*PROBLEM TO SOLVE:* Reproduce the data below with "Display size" substituted for every occurrence of "Screen dimensions", and leave everything else unchanged.

*RECORDS SHOWN:*
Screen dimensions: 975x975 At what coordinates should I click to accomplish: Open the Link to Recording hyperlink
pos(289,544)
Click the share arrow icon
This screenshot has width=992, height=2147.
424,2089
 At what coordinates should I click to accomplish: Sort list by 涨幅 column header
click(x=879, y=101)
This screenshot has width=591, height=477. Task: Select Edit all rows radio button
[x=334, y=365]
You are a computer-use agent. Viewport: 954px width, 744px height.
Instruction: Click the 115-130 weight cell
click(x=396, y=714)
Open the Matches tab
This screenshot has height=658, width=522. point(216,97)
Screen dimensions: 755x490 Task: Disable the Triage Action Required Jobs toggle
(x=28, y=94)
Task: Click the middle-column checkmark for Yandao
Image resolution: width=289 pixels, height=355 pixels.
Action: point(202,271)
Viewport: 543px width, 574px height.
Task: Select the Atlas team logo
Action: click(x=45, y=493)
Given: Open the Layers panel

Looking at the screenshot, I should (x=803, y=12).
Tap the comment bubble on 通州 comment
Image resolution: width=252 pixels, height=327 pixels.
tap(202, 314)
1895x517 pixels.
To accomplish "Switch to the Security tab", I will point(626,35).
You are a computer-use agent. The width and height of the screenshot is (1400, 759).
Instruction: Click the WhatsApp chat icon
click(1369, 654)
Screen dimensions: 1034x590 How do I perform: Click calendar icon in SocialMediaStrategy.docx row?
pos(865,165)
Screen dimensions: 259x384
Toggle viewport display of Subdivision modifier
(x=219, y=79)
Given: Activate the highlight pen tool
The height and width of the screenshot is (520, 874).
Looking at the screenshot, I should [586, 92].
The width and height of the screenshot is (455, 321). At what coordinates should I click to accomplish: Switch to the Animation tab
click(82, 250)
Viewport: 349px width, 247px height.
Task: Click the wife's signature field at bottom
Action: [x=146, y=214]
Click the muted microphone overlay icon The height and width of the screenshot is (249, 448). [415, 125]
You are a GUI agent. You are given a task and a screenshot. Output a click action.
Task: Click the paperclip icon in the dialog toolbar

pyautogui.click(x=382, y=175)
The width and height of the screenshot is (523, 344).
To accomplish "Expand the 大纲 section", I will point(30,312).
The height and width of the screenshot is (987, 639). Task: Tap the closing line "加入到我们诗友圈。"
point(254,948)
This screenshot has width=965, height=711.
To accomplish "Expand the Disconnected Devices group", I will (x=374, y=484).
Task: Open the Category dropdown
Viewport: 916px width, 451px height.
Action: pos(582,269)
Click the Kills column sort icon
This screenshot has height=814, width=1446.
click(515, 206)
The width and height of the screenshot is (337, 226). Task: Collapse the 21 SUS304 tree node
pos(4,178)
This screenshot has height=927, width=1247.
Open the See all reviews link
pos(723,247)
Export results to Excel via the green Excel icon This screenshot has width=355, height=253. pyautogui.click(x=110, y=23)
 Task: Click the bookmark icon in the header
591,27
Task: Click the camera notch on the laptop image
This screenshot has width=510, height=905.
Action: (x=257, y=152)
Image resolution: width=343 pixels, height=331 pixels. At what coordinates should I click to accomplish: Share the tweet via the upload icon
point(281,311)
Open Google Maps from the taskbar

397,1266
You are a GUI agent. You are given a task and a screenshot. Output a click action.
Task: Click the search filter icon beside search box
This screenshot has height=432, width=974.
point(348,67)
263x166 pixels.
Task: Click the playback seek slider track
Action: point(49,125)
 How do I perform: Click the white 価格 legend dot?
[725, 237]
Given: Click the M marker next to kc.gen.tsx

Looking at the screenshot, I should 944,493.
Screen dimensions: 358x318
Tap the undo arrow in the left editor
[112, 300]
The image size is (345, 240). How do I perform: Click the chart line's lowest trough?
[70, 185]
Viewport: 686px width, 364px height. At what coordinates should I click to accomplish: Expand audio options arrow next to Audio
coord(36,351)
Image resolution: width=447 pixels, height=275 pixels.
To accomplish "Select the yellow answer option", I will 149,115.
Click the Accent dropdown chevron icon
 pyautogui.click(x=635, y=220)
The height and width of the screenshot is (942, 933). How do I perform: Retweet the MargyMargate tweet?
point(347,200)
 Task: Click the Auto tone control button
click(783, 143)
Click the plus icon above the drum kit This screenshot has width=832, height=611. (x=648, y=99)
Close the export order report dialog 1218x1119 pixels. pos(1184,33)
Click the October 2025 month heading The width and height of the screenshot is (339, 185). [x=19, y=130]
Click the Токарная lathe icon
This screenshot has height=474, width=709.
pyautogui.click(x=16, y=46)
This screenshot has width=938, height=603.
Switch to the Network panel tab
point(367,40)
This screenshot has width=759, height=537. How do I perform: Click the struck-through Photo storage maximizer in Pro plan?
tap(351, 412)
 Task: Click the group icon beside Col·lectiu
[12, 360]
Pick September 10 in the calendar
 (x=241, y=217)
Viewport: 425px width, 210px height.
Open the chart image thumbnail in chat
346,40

*FINAL RESULT:*
Display size: 975x975 At what coordinates should I click to accomplish: Open the Link to Recording hyperlink
pos(289,544)
Click the share arrow icon
This screenshot has width=992, height=2147.
424,2089
 At what coordinates should I click to accomplish: Sort list by 涨幅 column header
click(x=879, y=101)
This screenshot has width=591, height=477. Task: Select Edit all rows radio button
[x=334, y=365]
You are a computer-use agent. Viewport: 954px width, 744px height.
Instruction: Click the 115-130 weight cell
click(x=396, y=714)
Open the Matches tab
This screenshot has height=658, width=522. point(216,97)
Display size: 755x490 Task: Disable the Triage Action Required Jobs toggle
(x=28, y=94)
Task: Click the middle-column checkmark for Yandao
Image resolution: width=289 pixels, height=355 pixels.
Action: point(202,271)
Viewport: 543px width, 574px height.
Task: Select the Atlas team logo
Action: click(x=45, y=493)
Given: Open the Layers panel

Looking at the screenshot, I should (x=803, y=12).
Tap the comment bubble on 通州 comment
Image resolution: width=252 pixels, height=327 pixels.
tap(202, 314)
1895x517 pixels.
To accomplish "Switch to the Security tab", I will point(626,35).
You are a computer-use agent. The width and height of the screenshot is (1400, 759).
Instruction: Click the WhatsApp chat icon
click(1369, 654)
Display size: 1034x590 How do I perform: Click calendar icon in SocialMediaStrategy.docx row?
pos(865,165)
Display size: 259x384
Toggle viewport display of Subdivision modifier
(x=219, y=79)
Given: Activate the highlight pen tool
The height and width of the screenshot is (520, 874).
Looking at the screenshot, I should [586, 92].
The width and height of the screenshot is (455, 321). At what coordinates should I click to accomplish: Switch to the Animation tab
click(82, 250)
Viewport: 349px width, 247px height.
Task: Click the wife's signature field at bottom
Action: [x=146, y=214]
Click the muted microphone overlay icon The height and width of the screenshot is (249, 448). [415, 125]
You are a GUI agent. You are given a task and a screenshot. Output a click action.
Task: Click the paperclip icon in the dialog toolbar

pyautogui.click(x=382, y=175)
The width and height of the screenshot is (523, 344).
To accomplish "Expand the 大纲 section", I will point(30,312).
The height and width of the screenshot is (987, 639). Task: Tap the closing line "加入到我们诗友圈。"
point(254,948)
This screenshot has width=965, height=711.
To accomplish "Expand the Disconnected Devices group", I will (x=374, y=484).
Task: Open the Category dropdown
Viewport: 916px width, 451px height.
Action: pos(582,269)
Click the Kills column sort icon
This screenshot has height=814, width=1446.
click(515, 206)
The width and height of the screenshot is (337, 226). Task: Collapse the 21 SUS304 tree node
pos(4,178)
This screenshot has height=927, width=1247.
Open the See all reviews link
pos(723,247)
Export results to Excel via the green Excel icon This screenshot has width=355, height=253. pyautogui.click(x=110, y=23)
 Task: Click the bookmark icon in the header
591,27
Task: Click the camera notch on the laptop image
This screenshot has width=510, height=905.
Action: (x=257, y=152)
Image resolution: width=343 pixels, height=331 pixels. At what coordinates should I click to accomplish: Share the tweet via the upload icon
point(281,311)
Open Google Maps from the taskbar

397,1266
You are a GUI agent. You are given a task and a screenshot. Output a click action.
Task: Click the search filter icon beside search box
This screenshot has height=432, width=974.
point(348,67)
263x166 pixels.
Task: Click the playback seek slider track
Action: point(49,125)
 How do I perform: Click the white 価格 legend dot?
[725, 237]
Given: Click the M marker next to kc.gen.tsx

Looking at the screenshot, I should 944,493.
Display size: 358x318
Tap the undo arrow in the left editor
[112, 300]
The image size is (345, 240). How do I perform: Click the chart line's lowest trough?
[70, 185]
Viewport: 686px width, 364px height. At what coordinates should I click to accomplish: Expand audio options arrow next to Audio
coord(36,351)
Image resolution: width=447 pixels, height=275 pixels.
To accomplish "Select the yellow answer option", I will 149,115.
Click the Accent dropdown chevron icon
 pyautogui.click(x=635, y=220)
The height and width of the screenshot is (942, 933). How do I perform: Retweet the MargyMargate tweet?
point(347,200)
 Task: Click the Auto tone control button
click(783, 143)
Click the plus icon above the drum kit This screenshot has width=832, height=611. (x=648, y=99)
Close the export order report dialog 1218x1119 pixels. pos(1184,33)
Click the October 2025 month heading The width and height of the screenshot is (339, 185). [x=19, y=130]
Click the Токарная lathe icon
This screenshot has height=474, width=709.
pyautogui.click(x=16, y=46)
This screenshot has width=938, height=603.
Switch to the Network panel tab
point(367,40)
This screenshot has width=759, height=537. How do I perform: Click the struck-through Photo storage maximizer in Pro plan?
tap(351, 412)
 Task: Click the group icon beside Col·lectiu
[12, 360]
Pick September 10 in the calendar
 (x=241, y=217)
Viewport: 425px width, 210px height.
Open the chart image thumbnail in chat
346,40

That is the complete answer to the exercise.